En las Enéadas, dice Borges, se afirma que si se quiere
definir la naturaleza del tiempo, es necesario conocer previamente la
eternidad, que es el modelo y arquetipo de aquél. Dice Platón en el Timeo que
el tiempo es una imagen móvil de la eternidad. El tiempo debe preceder a la
eternidad, que es hija de los hombres. La eternidad es una imagen hecha de
tiempo. Creer que el tiempo fluye del pasado al porvenir es tan verosímil e
inverificable como la creencia contraria. Los eleatas refutan el movimiento: es
imposible que transcurra un plazo de catorce minutos porque antes es necesario
que hayan pasado siete, y antes de siete, tres minutos, y así hasta el
infinito.
Este Buenos Aires soñado por Borges es un laberinto que
contiene en sus recovecos otros laberintos. Cinco de los mejores laberintos de
la literatura se encuentran en esta ciudad imaginada o reinventada: “Tlön,
Uqbar, Orbis, Tertius”, “Funes el memorioso”, “La muerte y la brújula”, “El
Congreso” y “There Are More Things”.

□ □ □ □ □

OBJETIVO PLANTEADO 1:
Reproduce sin cambios las entradas desde su comienzo hasta la línea que contiene "Task: Click the reply speech bubble icon", ambas incluidas.

□ □ □ □ □

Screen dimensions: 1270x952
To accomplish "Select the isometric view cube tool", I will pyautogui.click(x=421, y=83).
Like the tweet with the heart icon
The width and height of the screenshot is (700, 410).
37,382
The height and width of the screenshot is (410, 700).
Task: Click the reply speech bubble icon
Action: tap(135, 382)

□ □ □ □ □

OBJETIVO PLANTEADO 2:
Indica si cada afirmación concuerda con el texto de lectura y cita las palabras exactas que lo deciden: (a) En el Timeo, Platón define el tiempo como una imagen móvil de la eternidad. (b) Los eleatas defienden el movimiento. (c) En la ciudad que describe el texto se encuentran seis de los mejores laberintos de la literatura.

SOLUCIÓN PROPUESTA 1:
Screen dimensions: 1270x952
To accomplish "Select the isometric view cube tool", I will pyautogui.click(x=421, y=83).
Like the tweet with the heart icon
The width and height of the screenshot is (700, 410).
37,382
The height and width of the screenshot is (410, 700).
Task: Click the reply speech bubble icon

SOLUCIÓN PROPUESTA 2:
(a) Sí: «Dice Platón en el Timeo que el tiempo es una imagen móvil de la eternidad».
(b) No: «Los eleatas refutan el movimiento».
(c) No: «Cinco de los mejores laberintos de la literatura se encuentran en esta ciudad imaginada o reinventada».